Some levels only involve listening to NPCs and visiting the occasional shop, but most let you explore desolate cities, striking down monsters and hunting for supplies. You aren’t taught the controls, though many of them you’ll know intuitively from playing other PC titles, and you aren’t shown how to fix your train when it malfunctions. The only thing the game teaches you outright is how to melee attack; yes, thankfully you aren’t stuck wasting all of your precious pistol ammo when you miss shots out of fright. You can also find items in the environment – chairs, boxes, sometimes toilets – to throw at enemies.
When traveling, you have the chance to craft ammo and medkits, tend to your passengers’ dwindling health and hunger bars, and manage the different parts of your train. It’s fairly easy to keep people alive, except for those you invite aboard with bleeding head wounds, and it’s interesting to witness how they interact. The personality of a perpetual drunkard (who smuggled a few extra bottles with him) is vastly different than that of an insecure scientist.
You discover the story through notes left behind in buildings, encountering survivors throughout levels, chat messages, and snippets of conversation on the train in between locations. Unfortunately, mechanical maintenance and stopping to craft interfere with how much you overhear. I wanted to simply stand around and listen, but I had to pull a lever or monitor the cargo to keep the train from breaking down. That caused me to miss chunks of conversation; even if the information was inconsequential, I would’ve liked to learn more about the presidential lineage or how a certain city was reacting to another Visitation.
Much of the narrative in The Final Station is up to your interpretation, which I love. Even if you exclude the ending, which felt like a swift punch to the gut, this game is truly memorable. Because it’s so open-ended, it encourages discussion and formulation of theories, which makes the story stick in your mind much more than if it was cut-and-dry.
Personally, I believe this game makes a statement about human nature and how, even when faced with the ruination of everything you’ve ever known, most of us wouldn’t act valiantly.

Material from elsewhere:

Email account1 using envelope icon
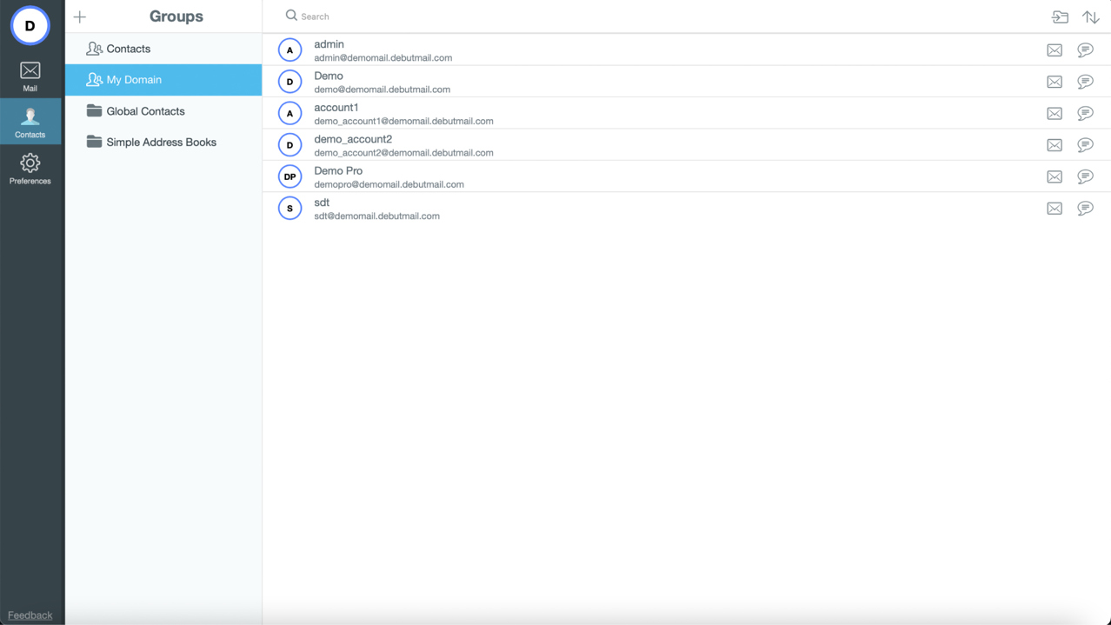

Some communities divide instantly, hoarding firewood from their neighbors, and some are merely striving for a sense of normalcy in the wake of tragedy. This often comes in the form of denial; people are still smoking on street corners and complaining about young people going to clubs. Government officials and research scientists put on a show like they care about the lives of their citizens, but selfishness and secrecy are rampant, even in the midst of global devastation.
The story of The Final Station is the core of the game, but of course it’s more than just a walking simulator. You have to fight off former humans, strategically rationing your bullets and medkits, and find the blocker code that will allow your train passage to the next town. You have the option of not entering further rooms or buildings once you have the code, but that also means skipping over the potential for story pieces, survivors, supplies, and intriguing sights.
Pondering the narrative was exciting enough for me, but I had a lot of fun with the action segments as well. Adapting to the game’s specific mechanics and learning what it wants you to do feels rewarding. When you get killed often enough, you start recognizing patterns, predicting what comes next based on building layouts, and planning a sequence of attacks. It never got boring, but it also ended when it should with a playtime of about 4-6 hours.